第13話 脳内リプレイ検証

第八章 リプレイ検証


うおっ。心臓が動く。単純に喜ぶ自分を自制する。「いやいや、こちらこそ。悪女、めっちゃよかった。切ない歌」と返すと「いい歌ですよね」といいながら笑顔で座り「じゃあ、『粉雪』、歌ってください!」と言い出す。お、いつものジュークボックス化だと心の中で思う。「『粉雪』って、まだまだ夏の終わりだよ」と突っ込むと笑いながら「こないだレミオロメン、歌ってくれましたよ。オザケンと」と笑いだす。今日は少し酔っているのか、いつもより人懐っこい。「一応、歌いますけど、この歌、のど張り裂けるんで、そのあとなんにも歌えなくなりますからね」と牽制を入れる。「えー。そんなあ」と抗議の声を聞きながら歌いだす。夏の終わりに『粉雪』。

  

この歌は低音から高音の振り幅が大きく、おじさんにはかなり辛い。なんとか振り絞り、声カスカスで歌い終わる。間髪入れず丸の内ちゃんが大きな瞳を見開いて「すごい!よく声出ますよね」と言ってきたので「たぶん高音は完璧には声出てないよ。そんなに歌うまくないんすよ、オレ」と、これまでも何度か交わした会話を続ける。


丸の内ちゃんは「そうかなー。そんなことないと思う」と少しふくれて、「いいんですよ。完璧じゃなくても。私が好きなんだから」と少しはにかみながら微笑む。心の中で(うぎゃ。す、好きって?いった?お、おれのこと?)と衝撃を受ける。すぐに脳内の「冷静なオレ」からリクエストが出され、脳内でリプレイ検証した結果、「オレの歌が好き」もしくは「オレの歌い方が好き」という意味だと判定が覆される。ふぃー。あぶないあぶない。心臓止まる。

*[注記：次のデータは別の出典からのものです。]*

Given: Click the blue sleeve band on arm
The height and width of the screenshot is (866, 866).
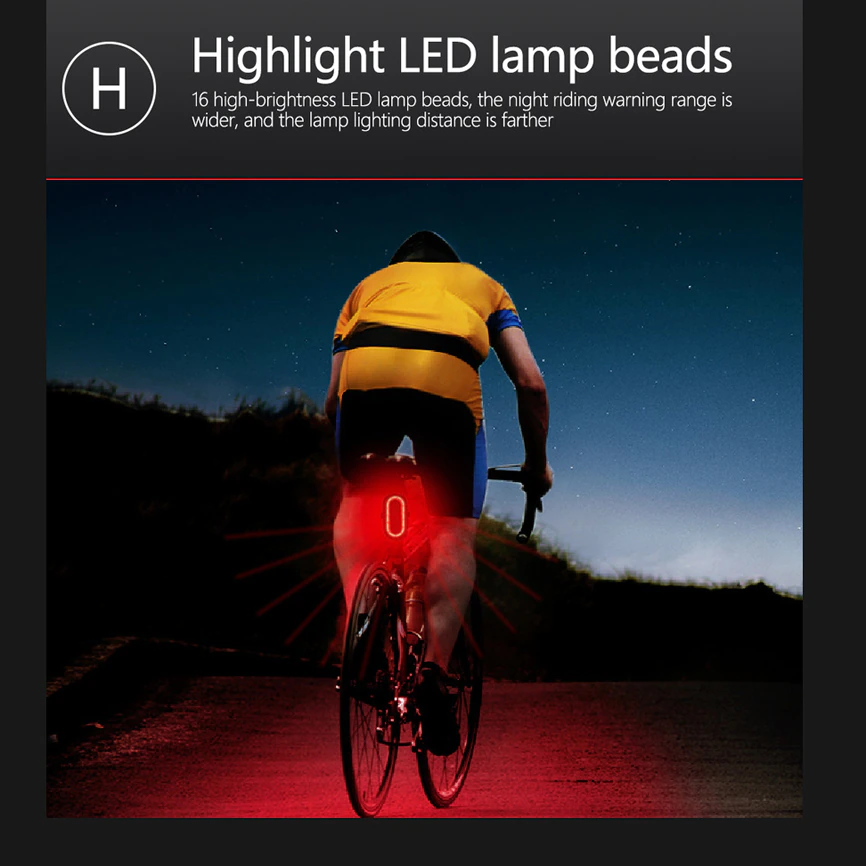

そんなオレの悶絶と狼狽をよそに丸の内ちゃんは涼しい顔で「歌、なにがいいですか?」と聞きながら、オレの前にあるデンモクを取る。瞬間、右腕に丸の内ちゃんの左腕が当たる。結構体重がかかる。ドキン。また心臓が鳴る。丸の内ちゃんはそのまま顔を上げこっちをみる。上目遣いに目が合う。破壊力が半端ない。(わざとか?わざとにやってるのか?ナチュラルに、なのか?)心臓がうるさいくらいに警鐘を鳴らす。脳内会議もパニクってて始まらない。


「夏の歌がいいね!」と狼狽を隠しながら、喉の奥から声を出す。「ああ、なるほど」丸の内ちゃんはくっついたまま、デンモクをいじり出す。時折「この歌とか、どう?」と聞いてくる。近い。いい匂いがする。脳が痺れるのがわかる。目を合わすことができず、周りを目が泳ぐ。ふいにゆうきちゃんと目が合う。笑っていない黒目がちな目。その目が俺の心を取り戻す。少し身体を引き体重を逃がす。丸の内ちゃんは少しガクンとなり、「もう」とふくれるが身体は離れる。デンモクを丸の内ちゃんの前に持っていく。身体の右側がまだ熱い。


最近は歌ってほしい歌を聞かれたときに、曲名そのものを言うよりも「こんな歌がいい」って答えて、その人の好みも反映できるような返しがいいのではないかと思ってる。しばらくして丸の内ちゃんは「これにする!」といいつつ、選んだのはあいみょんの「マリーゴールド」。これにも心臓が反応する。最近この歌が好きで、ときどきゆうきちゃんに歌ってもらってる曲。心を読まれているのか?とビビる。


曲が入った時、案の定、ゆうきちゃんと目が合ったので、びっくりしたジェスチャーをしたら、笑い返してくれた。ホッとする。